Keyring: An authentication framework for your plugins

Quite a while ago (like, in at least 2009), I started thinking about regaining control of all the content I was producing online. I was posting photos to Flickr, saving bookmarks to Delicious. I started Tweeting. I was checking in. All fun and games, and all of those services offer great tools for interacting with them (let’s face it, tools that are much better than WordPress’, because they are focussed on one thing). So I figured, why not write importers for these services and pull my content back over to my WordPress. And keep doing it periodically, so that I could keep using those tools. I want WordPress to be my “home on the web”, my digital hub, but I want to use these neat tools with their fancy apps and what-have-you.

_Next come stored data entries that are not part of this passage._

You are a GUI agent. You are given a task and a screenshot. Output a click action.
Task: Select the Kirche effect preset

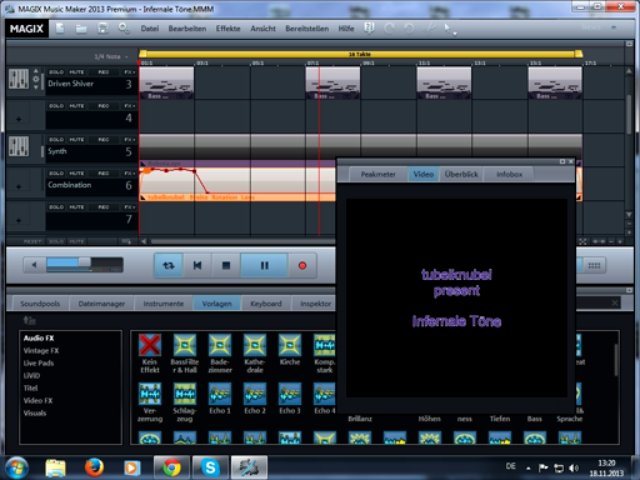[289, 346]
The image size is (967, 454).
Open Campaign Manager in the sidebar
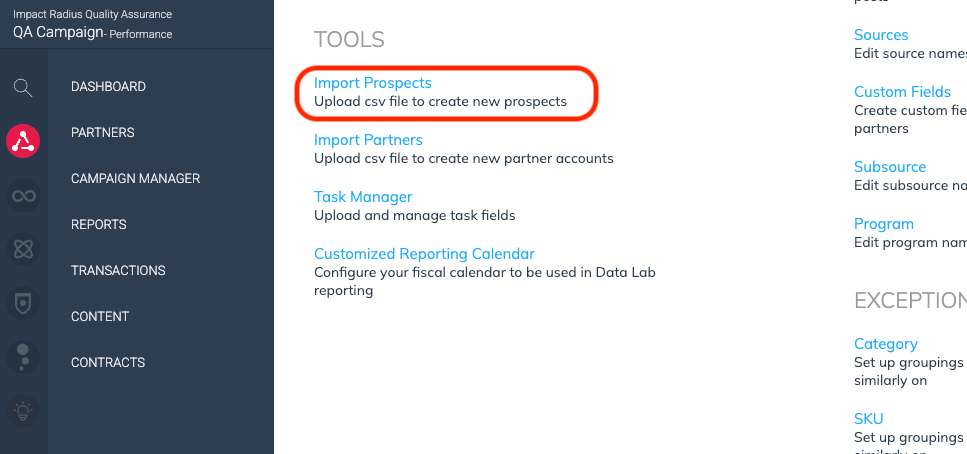(x=135, y=179)
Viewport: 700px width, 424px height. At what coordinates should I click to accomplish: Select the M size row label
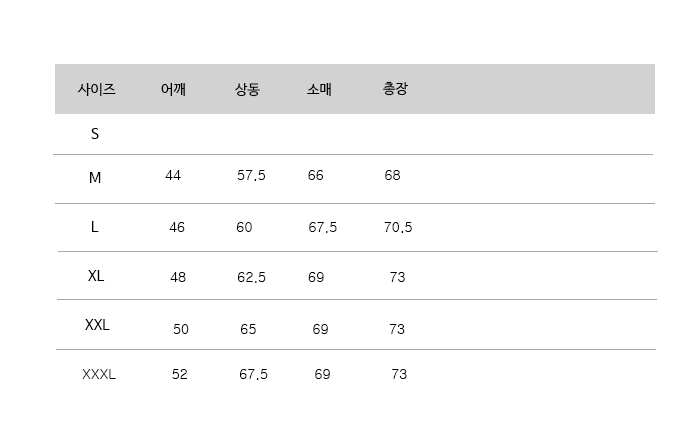click(95, 178)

Very quickly, I realized that if I was going to do anything useful on most web services, I’d need to be able to authenticate with them. No biggie, right? I know my username and password… Oh. Right. OAuth. Turns out that most web services use OAuth (or something similar) to authenticate, and it turns out that that’s actually a bit of a bear to implement, when all you want to do is write a simple little Twitter importer. And then again for a Foursquare importer. And a Flickr importer.

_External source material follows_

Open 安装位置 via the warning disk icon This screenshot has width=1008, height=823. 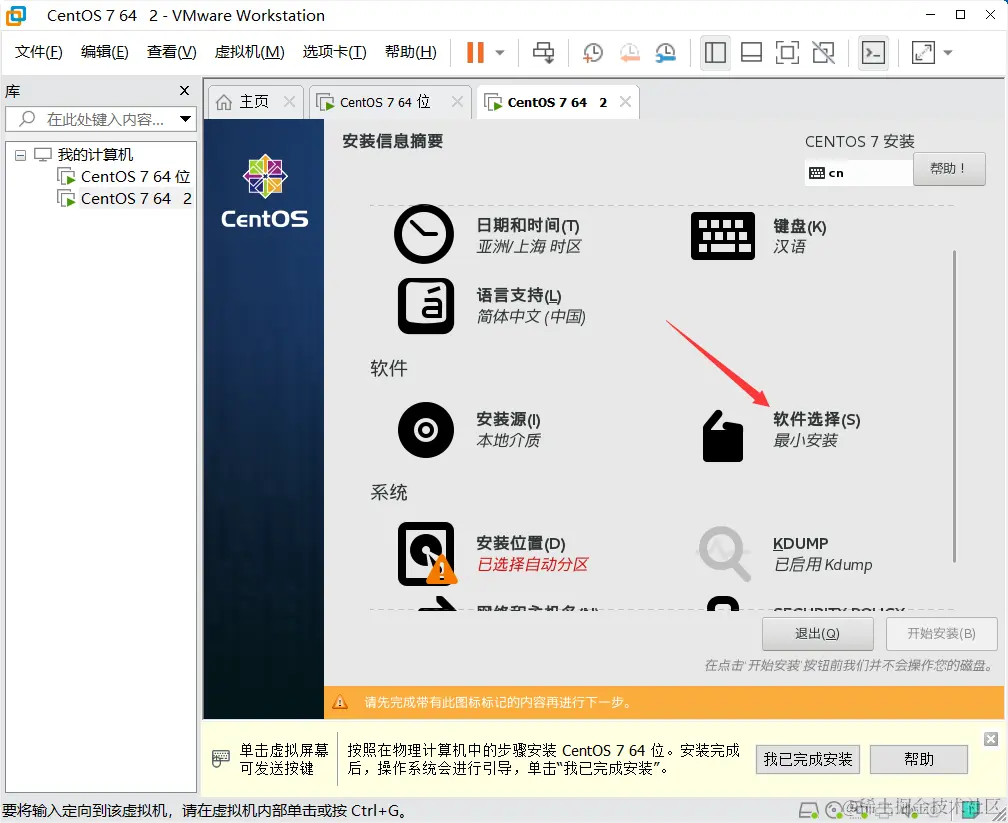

What I needed was a shared, generic authentication framework that would do all the heavy lifting for me. I would tell it I wanted a connection to specific service, and if it didn’t have one, it’d walk the user through the process of getting one. It’d give me a standardized format of authentication credentials and abstract out all the complexity of making authenticated requests against those services. Then it would make me a coffee*. What I needed, was Keyring.